Hace unos días fue noticia el caso de una mujer de 54 años de Santiago, afectada de esclerosis múltiple desde los 20, que no pudo someterse al procedimiento de eutanasia que tenía autorizado porque su madre no abrió la puerta a los sanitarios que el día acordado se personaron en su casa para trasladar a la paciente en ambulancia al hospital. Carmen alegó que tanto, tanto, a su hija no le dolía, que lo que en realidad necesitaba era terapia para la depresión de caballo que le provocaba tener que moverse en silla de ruedas, y aconsejada por Abogados Cristianos solicitó medidas cautelarísimas que solo terminaron alargando la agonía de Belén, harta de sufrir. Más tarde reconocería que lo que en realidad pasaba era que no quería quedarse sola. En La luz difícil, Tomás González (Medellín, 1950) adopta la voz de un pintor que, ya retirado en un rincón remoto de la caliente provincia colombiana de Tequendama, recuerda entre aves exóticas y frondosa vegetación la noche anterior al suicidio asistido del mayor de sus hijos, casi 20 años atrás. Lo hace —como lo encararía entonces— desde la serenidad y la convicción de que, en ciertas ocasiones, lo único que se puede (y se debe) hacer es aceptar, acompañar. Entre Carmen y David, toda una escala de grises, de luces y sombras.

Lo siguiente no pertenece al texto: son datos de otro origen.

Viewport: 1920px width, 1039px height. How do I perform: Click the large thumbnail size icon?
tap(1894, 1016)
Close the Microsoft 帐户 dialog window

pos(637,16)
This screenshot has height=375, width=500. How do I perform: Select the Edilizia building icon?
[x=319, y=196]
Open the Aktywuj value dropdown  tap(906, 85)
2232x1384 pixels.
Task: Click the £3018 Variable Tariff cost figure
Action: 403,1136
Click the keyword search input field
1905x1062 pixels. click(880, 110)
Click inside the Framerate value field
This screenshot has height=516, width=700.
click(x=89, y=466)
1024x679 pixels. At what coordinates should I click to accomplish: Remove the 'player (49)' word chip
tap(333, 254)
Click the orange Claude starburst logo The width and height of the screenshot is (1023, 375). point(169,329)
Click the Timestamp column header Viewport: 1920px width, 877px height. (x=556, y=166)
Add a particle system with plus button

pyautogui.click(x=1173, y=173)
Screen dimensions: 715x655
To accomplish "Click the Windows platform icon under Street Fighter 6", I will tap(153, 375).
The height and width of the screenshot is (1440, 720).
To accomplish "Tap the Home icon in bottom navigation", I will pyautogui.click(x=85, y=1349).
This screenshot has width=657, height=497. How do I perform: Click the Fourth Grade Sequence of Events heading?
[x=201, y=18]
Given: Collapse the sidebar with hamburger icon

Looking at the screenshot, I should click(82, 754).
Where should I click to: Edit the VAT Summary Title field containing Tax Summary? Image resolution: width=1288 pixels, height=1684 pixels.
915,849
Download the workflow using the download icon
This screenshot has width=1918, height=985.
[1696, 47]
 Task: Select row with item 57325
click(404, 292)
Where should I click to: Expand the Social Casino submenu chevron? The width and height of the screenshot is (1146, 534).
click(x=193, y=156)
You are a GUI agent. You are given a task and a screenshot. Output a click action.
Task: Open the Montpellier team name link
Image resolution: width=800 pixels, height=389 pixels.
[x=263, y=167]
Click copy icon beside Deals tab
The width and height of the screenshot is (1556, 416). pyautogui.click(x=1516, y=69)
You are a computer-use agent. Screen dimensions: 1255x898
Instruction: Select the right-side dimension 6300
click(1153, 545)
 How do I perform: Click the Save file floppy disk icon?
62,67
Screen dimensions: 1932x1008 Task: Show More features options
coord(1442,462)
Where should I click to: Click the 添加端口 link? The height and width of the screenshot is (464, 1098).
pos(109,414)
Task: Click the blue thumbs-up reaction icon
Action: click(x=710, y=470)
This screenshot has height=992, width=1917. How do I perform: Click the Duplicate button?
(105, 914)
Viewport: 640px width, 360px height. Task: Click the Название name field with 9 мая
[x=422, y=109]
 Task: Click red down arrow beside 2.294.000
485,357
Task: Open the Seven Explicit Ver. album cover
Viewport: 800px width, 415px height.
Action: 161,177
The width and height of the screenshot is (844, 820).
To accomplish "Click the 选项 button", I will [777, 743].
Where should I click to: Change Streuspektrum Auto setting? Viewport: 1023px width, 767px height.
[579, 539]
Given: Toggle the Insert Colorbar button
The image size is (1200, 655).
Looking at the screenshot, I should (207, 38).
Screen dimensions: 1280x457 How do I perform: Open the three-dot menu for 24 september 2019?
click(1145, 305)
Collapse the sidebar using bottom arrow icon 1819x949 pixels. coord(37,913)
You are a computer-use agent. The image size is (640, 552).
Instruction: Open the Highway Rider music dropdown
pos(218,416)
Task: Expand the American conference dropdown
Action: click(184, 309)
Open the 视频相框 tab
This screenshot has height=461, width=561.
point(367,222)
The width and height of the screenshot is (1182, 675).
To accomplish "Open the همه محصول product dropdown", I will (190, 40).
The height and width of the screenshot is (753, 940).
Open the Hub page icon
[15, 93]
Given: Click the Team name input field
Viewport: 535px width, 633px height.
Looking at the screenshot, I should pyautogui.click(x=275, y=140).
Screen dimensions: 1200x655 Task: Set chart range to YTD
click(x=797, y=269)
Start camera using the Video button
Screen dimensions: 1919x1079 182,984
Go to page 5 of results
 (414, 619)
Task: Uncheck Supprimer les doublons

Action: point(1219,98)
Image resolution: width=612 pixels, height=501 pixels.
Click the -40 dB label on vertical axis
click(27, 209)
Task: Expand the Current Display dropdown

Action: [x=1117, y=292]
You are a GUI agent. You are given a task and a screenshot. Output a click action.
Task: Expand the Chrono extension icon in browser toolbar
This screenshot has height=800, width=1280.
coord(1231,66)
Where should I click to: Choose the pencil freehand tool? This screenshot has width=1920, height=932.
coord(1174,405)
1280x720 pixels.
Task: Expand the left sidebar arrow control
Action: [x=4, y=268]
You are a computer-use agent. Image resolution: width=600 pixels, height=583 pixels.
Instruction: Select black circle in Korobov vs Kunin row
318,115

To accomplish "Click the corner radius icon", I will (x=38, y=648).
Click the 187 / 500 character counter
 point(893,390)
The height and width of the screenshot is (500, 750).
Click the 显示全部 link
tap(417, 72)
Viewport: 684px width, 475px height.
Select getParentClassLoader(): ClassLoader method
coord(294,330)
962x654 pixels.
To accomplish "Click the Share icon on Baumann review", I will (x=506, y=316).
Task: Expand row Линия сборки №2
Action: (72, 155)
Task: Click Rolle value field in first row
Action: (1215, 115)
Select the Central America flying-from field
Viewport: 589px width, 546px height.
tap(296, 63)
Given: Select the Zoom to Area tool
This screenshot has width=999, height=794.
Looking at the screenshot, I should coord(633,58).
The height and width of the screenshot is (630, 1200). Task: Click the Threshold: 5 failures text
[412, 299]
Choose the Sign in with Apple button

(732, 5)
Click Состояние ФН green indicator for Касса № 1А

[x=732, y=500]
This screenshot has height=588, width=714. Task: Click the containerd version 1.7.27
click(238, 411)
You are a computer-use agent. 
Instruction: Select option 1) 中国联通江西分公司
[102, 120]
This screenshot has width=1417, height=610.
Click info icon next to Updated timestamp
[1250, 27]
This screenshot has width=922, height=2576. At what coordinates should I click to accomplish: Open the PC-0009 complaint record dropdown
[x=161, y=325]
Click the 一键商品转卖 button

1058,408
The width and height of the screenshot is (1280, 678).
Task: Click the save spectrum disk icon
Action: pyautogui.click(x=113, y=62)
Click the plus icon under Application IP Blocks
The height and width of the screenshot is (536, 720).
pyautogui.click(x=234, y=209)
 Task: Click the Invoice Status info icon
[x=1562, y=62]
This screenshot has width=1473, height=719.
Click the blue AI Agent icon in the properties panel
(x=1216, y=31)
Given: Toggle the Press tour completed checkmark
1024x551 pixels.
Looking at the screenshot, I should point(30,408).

La premisa de la que parte González en esta novela —originalmente publicada en el 2011 y ahora reeditada en España por Sexto Piso— es dolorosísima, claustrofóbicamente desoladora: el dolor y su aceptación, la vida y su empeño de aferrarse a este mundo «con algo parecido al desvarío». Enfoca a su protagonista durante las horas previas a la muerte de su primogénito, Jacobo, un joven que se queda parapléjico tras un accidente de tráfico. Víctima de dolores insoportables, decide viajar con su hermano a Portland para poner fin a su vida porque en Nueva York, donde residen, la eutanasia sigue siendo ilegal. Y esto es todo, y lo es todo: la espera en la madrugada, evocada tanto tiempo después durante otra extinción, la de la vista que empieza a perder el que, sin solemnidad ni terror ni rastro de moralismo, ejecuta yendo y viniendo entre 1999 y el 2018 una aproximación a lo inefable, a la asimilación; un acercamiento al límite de lo conocido. Que la muerte no es otra cosa que eso, el no saber.
Con una ligereza indigna para un tema tan grueso, pero impecable (e implacable) aquí, el escritor colombiano consigue abrir una rendija para que, sí, entre la luz. Su escritura es el blanco sobre el negro; la belleza, el asidero, la tabla de salvación. Sucede también que, esperando —como aguardan padre, madre, hermano y amigos durante una longa noite de pedra en un apartamento de Manhattan—, se busca algo en esta lectura constantemente, tal vez el alivio o el cambio de opinión, tal vez la nitidez de los límites, la capacidad de comprender la no presencia que pronto será, la ausencia. Y uno ve la luz a través de las palabras, y en las palabras.
Tomás González habla —haciéndole sitio incluso a la ironía— del paso del tiempo, de la intimidad que se establece entre seres que se enfrentan juntos al horror, del amor del no poco milagroso hecho de estar vivos y de cómo ciertos recuerdos son capaces de evocar sentimientos tan cálidos que, por un rato, hacen que la vida parezca eterna, «quieta y eterna». Y, en fin —en el fin—, tan maravillosa.